Virus chino. A principios de 2020, en algún despacho del poder británico, el exdirector del MI6 (agencia de espías al servicio de su majestad) dejó caer una bomba sobre Boris Johnson: el virus COVID-19 no surgió de un murciélago en un mercado apestoso, sino que se había escapado del laboratorio de Wuhan, desliz de probetas y ambiciones. Si esto se confirma, los gobiernos de Estados Unidos, Reino Unido, China y Alemania eran conocedores, desde el primer estornudo, de que la pandemia tenía un origen humano. Y, sin embargo, eligieron el silencio, tejiendo una red de desinformación —«culpen a la sopa de murciélago»— y autoritarismo —«quien no se vacune, a la cárcel», llegaron a eructar algunos políticos y periodistas— mientras el mundo se ahogaba entre la muerte, el miedo y la ruina caracolera. Para el exjefe del espionaje no hay debate: caso cerrado. Y para nosotros, mítico pueblo, existen hoy mayores entretenimientos, como la guerra en Ucrania y la feliz idea de una tercera guerra mundial, anunciada para 2030. Qué tendrá esa fecha que tanto maravilla.

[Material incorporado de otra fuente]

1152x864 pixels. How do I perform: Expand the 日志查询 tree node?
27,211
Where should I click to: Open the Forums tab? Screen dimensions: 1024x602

¡La educación! La ignorancia e inopia ideológica, teñida de superioridad, del europeo respecto a EEUU es entrañable. Y legendaria. Trump anunció esta semana que desmantela el Departamento de Educación. Todo el mundo aquí se echó las manos a la cabeza, a esa cabecita que tiene el Estado papá incrustado en el sistema límbico. Pero sólo hacía falta leer la wikipedia para saber qué diablos es el Departamento de Educación, qué funciones tiene. Veamos. Fundado en 1979, dicha institución no ejerce un control directo sobre las aulas. Su principal función es distribuir dinero federal, que representa entre el 10% y el 15% del presupuesto educativo nacional. Además, supervisa el cumplimiento de algunas leyes federales, aunque carece de autoridad para imponer currículums o métodos pedagógicos. Por contraste, los estados ostentan la soberanía educativa, un poder derivado de la Décima Enmienda de la Constitución. Cada estado diseña su propio currículum, establece requisitos para los docentes, etc. Los distritos escolares locales, bajo supervisión estatal, tienen autonomía para gestionar presupuestos y personal, lo que genera notables disparidades entre regiones, como los enfoques divergentes de Texas y California en políticas educativas. A pesar de esta realidad, no hay que perder ocasión para dar lecciones a esos ignaros y brutos americanos. Se comprende que desde la excelencia europea —no digamos patria— y el incontestable esplendor cultural nos permitamos señalar el correcto camino a aquellos bárbaros.